L’empereur Napoléon nourrissait de tout autres pensées. Il désirait élargir le cadre de l’alliance contractée avec l’Autriche en 1812, substituer à l’alliance restreinte une entente intime et cordiale, et la consacrer en obtenant qu’elle coopérât aux efforts de la campagne prochaine, non plus seulement avec 30,000 hommes prêtés et se battant à regret ou ne se battant pas du tout, mais avec 60,000 résolus et dévoués. Il ne pouvait se dissimuler qu’il n’obtiendrait une coopération aussi précieuse qu’au prix de grands sacrifices : il était tout disposé à les faire ; mais la prudence comme la dignité lui commandaient d’attendre, pour préciser la nature et l’étendue de ces sacrifices, que la cour de Vienne lui eût fait connaître si elle était décidée à resserrer les nœuds de son alliance avec lui. Procéder autrement, c’eût été lui livrer prématurément un secret dont elle n’eût pas manqué d’abuser plus tard pour nous rançonner davantage. Avec un cabinet aussi froid et aussi calculé que celui de Vienne, il fallait une réserve extrême et ne nous découvrir qu’au dernier moment.

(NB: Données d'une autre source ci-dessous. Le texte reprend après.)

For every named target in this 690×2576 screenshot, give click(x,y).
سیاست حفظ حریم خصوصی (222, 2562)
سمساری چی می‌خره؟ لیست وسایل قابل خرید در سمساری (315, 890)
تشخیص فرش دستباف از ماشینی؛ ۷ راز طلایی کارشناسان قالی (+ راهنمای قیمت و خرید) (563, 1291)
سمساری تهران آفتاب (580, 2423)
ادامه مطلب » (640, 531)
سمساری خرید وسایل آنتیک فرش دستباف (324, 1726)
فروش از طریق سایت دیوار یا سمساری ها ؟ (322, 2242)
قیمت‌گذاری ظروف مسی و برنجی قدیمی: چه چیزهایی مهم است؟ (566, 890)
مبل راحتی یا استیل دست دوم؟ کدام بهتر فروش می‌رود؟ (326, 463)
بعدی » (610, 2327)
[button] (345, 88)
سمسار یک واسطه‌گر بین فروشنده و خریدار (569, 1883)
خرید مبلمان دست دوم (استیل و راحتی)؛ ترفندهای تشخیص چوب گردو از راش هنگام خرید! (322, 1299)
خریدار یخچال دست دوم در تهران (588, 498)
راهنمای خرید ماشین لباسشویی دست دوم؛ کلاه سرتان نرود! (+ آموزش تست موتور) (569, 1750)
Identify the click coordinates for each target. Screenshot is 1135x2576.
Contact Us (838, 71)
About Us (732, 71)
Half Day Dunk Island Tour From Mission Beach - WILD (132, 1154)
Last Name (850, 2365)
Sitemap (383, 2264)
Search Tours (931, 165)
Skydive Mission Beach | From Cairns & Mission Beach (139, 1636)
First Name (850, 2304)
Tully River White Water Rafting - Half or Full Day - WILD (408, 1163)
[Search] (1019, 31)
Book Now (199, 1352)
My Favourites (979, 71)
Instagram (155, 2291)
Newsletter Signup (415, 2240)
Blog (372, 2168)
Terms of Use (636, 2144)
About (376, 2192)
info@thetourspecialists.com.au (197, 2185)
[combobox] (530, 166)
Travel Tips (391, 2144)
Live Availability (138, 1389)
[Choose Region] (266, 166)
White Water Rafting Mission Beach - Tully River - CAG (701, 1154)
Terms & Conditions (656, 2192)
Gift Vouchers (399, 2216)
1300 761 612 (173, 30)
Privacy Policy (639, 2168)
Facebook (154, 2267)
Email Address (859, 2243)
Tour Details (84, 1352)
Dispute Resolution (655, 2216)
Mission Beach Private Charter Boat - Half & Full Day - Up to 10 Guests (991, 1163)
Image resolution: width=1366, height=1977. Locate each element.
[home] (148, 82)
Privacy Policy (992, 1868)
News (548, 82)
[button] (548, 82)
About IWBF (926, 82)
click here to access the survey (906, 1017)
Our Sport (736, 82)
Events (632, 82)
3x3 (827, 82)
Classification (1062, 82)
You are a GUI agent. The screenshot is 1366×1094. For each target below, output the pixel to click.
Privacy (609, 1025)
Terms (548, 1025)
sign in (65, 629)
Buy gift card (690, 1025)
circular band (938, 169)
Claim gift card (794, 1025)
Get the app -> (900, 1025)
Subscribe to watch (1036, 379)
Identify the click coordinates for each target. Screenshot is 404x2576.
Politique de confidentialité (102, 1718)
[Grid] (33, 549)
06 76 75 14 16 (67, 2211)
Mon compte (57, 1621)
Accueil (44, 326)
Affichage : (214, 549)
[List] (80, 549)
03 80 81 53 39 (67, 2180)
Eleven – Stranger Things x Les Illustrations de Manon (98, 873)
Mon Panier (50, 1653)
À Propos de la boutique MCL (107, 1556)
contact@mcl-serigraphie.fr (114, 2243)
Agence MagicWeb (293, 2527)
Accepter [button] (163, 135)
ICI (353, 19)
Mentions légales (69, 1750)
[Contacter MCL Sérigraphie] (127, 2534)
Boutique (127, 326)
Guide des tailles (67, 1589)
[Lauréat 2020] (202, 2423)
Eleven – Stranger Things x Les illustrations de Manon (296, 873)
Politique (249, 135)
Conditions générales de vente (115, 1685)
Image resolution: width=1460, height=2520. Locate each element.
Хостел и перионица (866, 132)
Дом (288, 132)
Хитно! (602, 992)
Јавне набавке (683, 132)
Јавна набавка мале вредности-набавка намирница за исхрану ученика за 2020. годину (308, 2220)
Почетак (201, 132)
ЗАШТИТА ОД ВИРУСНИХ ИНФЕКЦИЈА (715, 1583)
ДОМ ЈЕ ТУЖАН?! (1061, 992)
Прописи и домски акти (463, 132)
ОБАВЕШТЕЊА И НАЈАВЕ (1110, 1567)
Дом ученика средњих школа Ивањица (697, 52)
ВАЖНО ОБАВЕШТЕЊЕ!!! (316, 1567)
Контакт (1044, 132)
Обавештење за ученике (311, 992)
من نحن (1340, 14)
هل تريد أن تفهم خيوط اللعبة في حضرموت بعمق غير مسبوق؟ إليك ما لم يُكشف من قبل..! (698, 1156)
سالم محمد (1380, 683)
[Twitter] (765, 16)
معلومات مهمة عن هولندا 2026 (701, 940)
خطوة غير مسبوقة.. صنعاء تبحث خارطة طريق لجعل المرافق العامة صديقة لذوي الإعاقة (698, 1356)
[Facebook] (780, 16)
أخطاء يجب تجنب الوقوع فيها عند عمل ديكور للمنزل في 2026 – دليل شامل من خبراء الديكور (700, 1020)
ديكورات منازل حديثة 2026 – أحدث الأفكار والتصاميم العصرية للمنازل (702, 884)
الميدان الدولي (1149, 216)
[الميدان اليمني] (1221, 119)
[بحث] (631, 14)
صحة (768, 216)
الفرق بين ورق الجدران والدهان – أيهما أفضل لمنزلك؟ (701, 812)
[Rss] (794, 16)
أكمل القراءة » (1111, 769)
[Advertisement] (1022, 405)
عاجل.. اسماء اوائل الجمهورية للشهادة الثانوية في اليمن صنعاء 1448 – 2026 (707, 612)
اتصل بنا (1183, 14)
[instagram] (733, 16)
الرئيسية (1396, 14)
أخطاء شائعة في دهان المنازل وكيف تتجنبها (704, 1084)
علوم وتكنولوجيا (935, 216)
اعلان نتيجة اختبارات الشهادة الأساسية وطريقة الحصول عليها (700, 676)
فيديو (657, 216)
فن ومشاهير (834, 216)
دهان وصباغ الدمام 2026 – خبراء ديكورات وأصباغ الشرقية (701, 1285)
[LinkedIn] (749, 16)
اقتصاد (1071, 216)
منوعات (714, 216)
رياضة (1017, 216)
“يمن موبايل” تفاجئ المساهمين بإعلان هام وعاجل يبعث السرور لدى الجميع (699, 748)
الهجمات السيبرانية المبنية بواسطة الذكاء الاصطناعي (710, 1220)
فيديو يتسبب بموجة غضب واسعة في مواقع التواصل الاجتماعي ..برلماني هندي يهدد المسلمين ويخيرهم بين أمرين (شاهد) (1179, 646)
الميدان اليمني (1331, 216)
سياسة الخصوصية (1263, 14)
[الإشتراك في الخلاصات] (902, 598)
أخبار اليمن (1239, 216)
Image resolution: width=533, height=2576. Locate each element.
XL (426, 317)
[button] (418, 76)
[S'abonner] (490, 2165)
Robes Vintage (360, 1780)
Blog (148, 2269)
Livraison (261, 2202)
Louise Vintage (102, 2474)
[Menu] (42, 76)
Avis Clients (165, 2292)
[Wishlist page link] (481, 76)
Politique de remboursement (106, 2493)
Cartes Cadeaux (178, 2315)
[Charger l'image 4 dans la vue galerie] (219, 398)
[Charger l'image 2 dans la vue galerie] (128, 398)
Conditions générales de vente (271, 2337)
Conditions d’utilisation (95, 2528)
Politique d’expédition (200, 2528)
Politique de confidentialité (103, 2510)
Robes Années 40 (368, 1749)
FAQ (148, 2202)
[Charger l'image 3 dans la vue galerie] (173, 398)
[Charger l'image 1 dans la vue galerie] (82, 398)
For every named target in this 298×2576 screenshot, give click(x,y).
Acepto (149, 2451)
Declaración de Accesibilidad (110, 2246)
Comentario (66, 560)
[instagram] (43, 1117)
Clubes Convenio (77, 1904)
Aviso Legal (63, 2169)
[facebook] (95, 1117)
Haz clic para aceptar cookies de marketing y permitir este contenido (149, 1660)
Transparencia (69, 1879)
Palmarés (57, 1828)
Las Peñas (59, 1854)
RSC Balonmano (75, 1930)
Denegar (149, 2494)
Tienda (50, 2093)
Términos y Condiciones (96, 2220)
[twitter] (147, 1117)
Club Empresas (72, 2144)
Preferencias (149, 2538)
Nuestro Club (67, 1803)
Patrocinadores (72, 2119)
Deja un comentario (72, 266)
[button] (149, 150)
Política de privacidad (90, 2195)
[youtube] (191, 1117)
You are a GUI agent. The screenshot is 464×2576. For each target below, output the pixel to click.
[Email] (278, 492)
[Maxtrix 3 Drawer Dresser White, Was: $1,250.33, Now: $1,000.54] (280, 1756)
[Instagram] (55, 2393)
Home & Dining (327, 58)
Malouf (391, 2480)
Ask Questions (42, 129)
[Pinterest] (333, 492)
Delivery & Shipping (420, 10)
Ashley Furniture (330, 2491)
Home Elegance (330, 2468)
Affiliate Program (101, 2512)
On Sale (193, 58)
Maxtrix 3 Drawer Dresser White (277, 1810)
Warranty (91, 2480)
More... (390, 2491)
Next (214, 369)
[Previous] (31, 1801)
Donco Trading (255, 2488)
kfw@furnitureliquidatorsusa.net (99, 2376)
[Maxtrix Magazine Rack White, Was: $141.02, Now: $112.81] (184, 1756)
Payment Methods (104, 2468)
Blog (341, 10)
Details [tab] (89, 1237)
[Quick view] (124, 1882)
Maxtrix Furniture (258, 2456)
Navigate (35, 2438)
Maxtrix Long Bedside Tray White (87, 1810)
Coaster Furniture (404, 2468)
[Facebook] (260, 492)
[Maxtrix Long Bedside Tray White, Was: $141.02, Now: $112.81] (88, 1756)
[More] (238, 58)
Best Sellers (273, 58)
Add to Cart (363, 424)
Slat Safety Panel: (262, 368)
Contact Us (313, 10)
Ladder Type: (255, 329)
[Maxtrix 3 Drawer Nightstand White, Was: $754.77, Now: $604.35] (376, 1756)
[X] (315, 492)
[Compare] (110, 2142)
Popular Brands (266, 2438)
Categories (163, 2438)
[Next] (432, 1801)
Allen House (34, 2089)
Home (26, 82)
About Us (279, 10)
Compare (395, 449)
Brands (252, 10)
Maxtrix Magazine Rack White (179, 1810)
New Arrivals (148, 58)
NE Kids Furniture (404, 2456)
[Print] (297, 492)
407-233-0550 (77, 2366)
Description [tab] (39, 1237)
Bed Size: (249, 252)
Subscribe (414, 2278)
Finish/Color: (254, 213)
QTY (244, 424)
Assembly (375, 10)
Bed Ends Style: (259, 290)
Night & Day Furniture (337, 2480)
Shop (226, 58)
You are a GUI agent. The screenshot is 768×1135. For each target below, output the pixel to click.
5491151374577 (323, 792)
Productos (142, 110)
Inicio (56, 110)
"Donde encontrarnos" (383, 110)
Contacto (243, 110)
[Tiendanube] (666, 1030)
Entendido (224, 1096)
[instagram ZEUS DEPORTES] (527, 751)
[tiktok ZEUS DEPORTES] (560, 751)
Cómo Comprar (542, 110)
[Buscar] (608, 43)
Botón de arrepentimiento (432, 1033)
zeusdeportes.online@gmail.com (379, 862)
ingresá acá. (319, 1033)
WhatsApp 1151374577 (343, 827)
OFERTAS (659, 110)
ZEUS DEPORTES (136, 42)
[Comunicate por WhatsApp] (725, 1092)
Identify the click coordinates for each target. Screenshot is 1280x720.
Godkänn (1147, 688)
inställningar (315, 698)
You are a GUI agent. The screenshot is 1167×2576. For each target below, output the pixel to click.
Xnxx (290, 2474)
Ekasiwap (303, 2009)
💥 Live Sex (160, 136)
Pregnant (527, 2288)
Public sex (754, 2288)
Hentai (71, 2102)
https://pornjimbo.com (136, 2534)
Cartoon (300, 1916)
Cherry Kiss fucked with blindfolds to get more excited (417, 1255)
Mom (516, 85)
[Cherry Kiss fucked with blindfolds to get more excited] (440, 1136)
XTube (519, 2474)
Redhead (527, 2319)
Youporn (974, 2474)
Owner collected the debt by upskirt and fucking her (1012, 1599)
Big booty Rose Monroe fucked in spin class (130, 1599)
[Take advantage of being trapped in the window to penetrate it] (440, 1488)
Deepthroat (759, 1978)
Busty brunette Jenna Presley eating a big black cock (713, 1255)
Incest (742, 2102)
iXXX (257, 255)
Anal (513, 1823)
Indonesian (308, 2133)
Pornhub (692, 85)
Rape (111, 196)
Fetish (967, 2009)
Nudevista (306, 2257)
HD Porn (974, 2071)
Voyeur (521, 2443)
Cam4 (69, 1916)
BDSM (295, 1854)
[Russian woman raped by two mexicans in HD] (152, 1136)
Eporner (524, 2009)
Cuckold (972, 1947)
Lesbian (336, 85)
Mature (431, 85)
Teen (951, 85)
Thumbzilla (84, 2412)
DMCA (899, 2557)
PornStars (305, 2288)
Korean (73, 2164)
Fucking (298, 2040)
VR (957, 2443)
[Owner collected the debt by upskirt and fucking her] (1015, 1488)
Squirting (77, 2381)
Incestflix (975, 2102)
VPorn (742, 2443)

À son passage à Dresde, le 15 novembre. Napoléon avait adressé à l’empereur d’Autriche une lettre autographe pour lui annoncer son retour en France, et lui demander que le contingent autrichien pût être porté de 30,000 à 60,000 hommes. Il l’avait prié également de lui envoyer un négociateur en l’absence du prince de Schwarzenberg, retenu à l’armée. De retour à Paris, il renouvela ses instances sous les formes les plus pressantes[1]. L’Autriche refusa de nous suivre dans la voie où nous nous efforcions de l’attirer ; elle répondit en nous offrant son intervention officieuse pour nous réconcilier avec nos ennemis. Jamais la parole de M. de Metternich n’avait été plus douce, plus pénétrante. Il protesta du désintéressement de sa cour. « Son unique préoccupation, dit-il au comte Otto, notre ambassadeur, était d’utiliser au profit de la paix sa fidélité à la politique française. La France devait être impatiente d’arriver à la paix, et l’Autriche était la seule puissance qui fût en mesure de lui en assurer le bienfait. L’empereur Napoléon pouvait-il espérer de trouver un défenseur plus dévoué, plus chaleureux de ses intérêts que l’empereur François ? Si la Russie et l’Angleterre étaient assez aveugles pour repousser ses propositions, alors l’Autriche n’hésiterait pas, et elle embrasserait hautement la cause de la France. »

Le 3 janvier 1813, M. de Metternich fut plus pressant encore. « Parlez-nous franchement, dit-il ; faites-nous connaître ce que vous

  1. Dépêches des 8, 12 et 16 décembre 1812 au comte Otto.